Secondly, in the context of ‘atamanirbharta,’ while it is heartening to note that many of the LCA’s high-technology systems like the digital fly-by-wire flight controls, its composite structures, glass cockpit and microprocessor-controlled systems, are shining examples of indigenous design and production, there remain two areas of significant concern. Having assigned to itself, the task of developing a jet-engine and a multi-mode radar for the LCA, the DRDO has, so far, delivered neither.
While the fate of the Kaveri turbo-jet project remains a mystery, the Uttam an active electronically scanned array (AESA) radar is reportedly still ‘under development.’ With an American engine and an Israeli radar – both key components – not only will the ‘indigenous’ bona fides of the Tejas be doubtful, but it’s operational availability will remain hostage to foreign support. This is a situation that the RM needs to redress.

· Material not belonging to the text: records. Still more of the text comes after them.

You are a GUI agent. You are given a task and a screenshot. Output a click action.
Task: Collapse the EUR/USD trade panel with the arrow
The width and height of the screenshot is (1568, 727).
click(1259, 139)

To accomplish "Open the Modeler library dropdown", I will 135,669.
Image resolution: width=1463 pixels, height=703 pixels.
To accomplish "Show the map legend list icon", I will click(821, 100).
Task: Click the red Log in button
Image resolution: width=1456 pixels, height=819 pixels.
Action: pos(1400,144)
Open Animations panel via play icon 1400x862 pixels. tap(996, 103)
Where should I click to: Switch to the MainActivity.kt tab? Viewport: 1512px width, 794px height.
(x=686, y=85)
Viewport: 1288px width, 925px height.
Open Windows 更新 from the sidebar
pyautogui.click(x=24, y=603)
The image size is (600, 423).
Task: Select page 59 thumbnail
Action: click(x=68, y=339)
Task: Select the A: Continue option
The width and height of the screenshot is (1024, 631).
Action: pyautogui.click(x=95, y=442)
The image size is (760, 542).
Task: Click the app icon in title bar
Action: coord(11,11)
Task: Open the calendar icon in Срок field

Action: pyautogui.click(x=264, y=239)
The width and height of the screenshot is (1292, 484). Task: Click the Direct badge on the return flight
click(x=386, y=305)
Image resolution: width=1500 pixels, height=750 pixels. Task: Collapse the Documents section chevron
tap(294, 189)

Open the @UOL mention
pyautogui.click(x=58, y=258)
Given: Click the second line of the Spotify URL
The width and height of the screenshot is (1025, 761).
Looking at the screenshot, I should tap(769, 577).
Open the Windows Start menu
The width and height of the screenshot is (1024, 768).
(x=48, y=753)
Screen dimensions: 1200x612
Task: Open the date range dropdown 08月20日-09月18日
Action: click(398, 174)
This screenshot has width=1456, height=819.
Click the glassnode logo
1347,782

Thirdly, at its current aircraft production rates (reportedly, eight aircraft per year) and given the backlog of previous Tejas Mk 1 orders, HAL could take 8-10 years to deliver all 83 Mk. 1A aircraft to the IAF; an unacceptable prospect, given our current and foreseeable security situation.
While Minister Singh made mention of “second-line manufacturing facilities” the urgent requirement is, actually, that of a ‘second assembly-line,’ which would significantly enhance aircraft production rates and enables the IAF to raise additional squadrons at the earliest.
Coming, finally to a rather sensitive area, one must mention HAL’s patchy record in two spheres; quality control and customer support. Poor production-engineering standards and lax quality control have, in the past, not only created maintenance problems for operators, but also led to component failures and accidents. Now that the company is embarking on serial-production of sophisticated fourth-generation aircraft, it is hoped that world-class quality control standards will be realized by HAL to ensure high aircraft availability as well as safety of flight operations.
The most crucial justification for acquiring home-grown and home-built hardware is the military’s expectation that overhaul and replacement of parts, as well as repair of battle damage will be undertaken by the domestic industry in a most expeditious manner. For decades, the lackadaisical ‘customer-support’ provided by Russian (and Indian) equipment-manufacturers has stood out in stark contrast to the alacrity displayed by their European/American counterparts.
As HAL’s single largest customer and revenue generator, the Indian military is totally dependent on it for customer-support, but there has, historically, been a deep lack of confidence in this PSU, due to its unresponsive attitude, which has often left HAL’s customers in the lurch.
The Rs. 48,000 Tejas contract is certainly the dawn of a new era for HAL, and it calls for a cultural-transformation by this giant Indian aerospace conglomerate.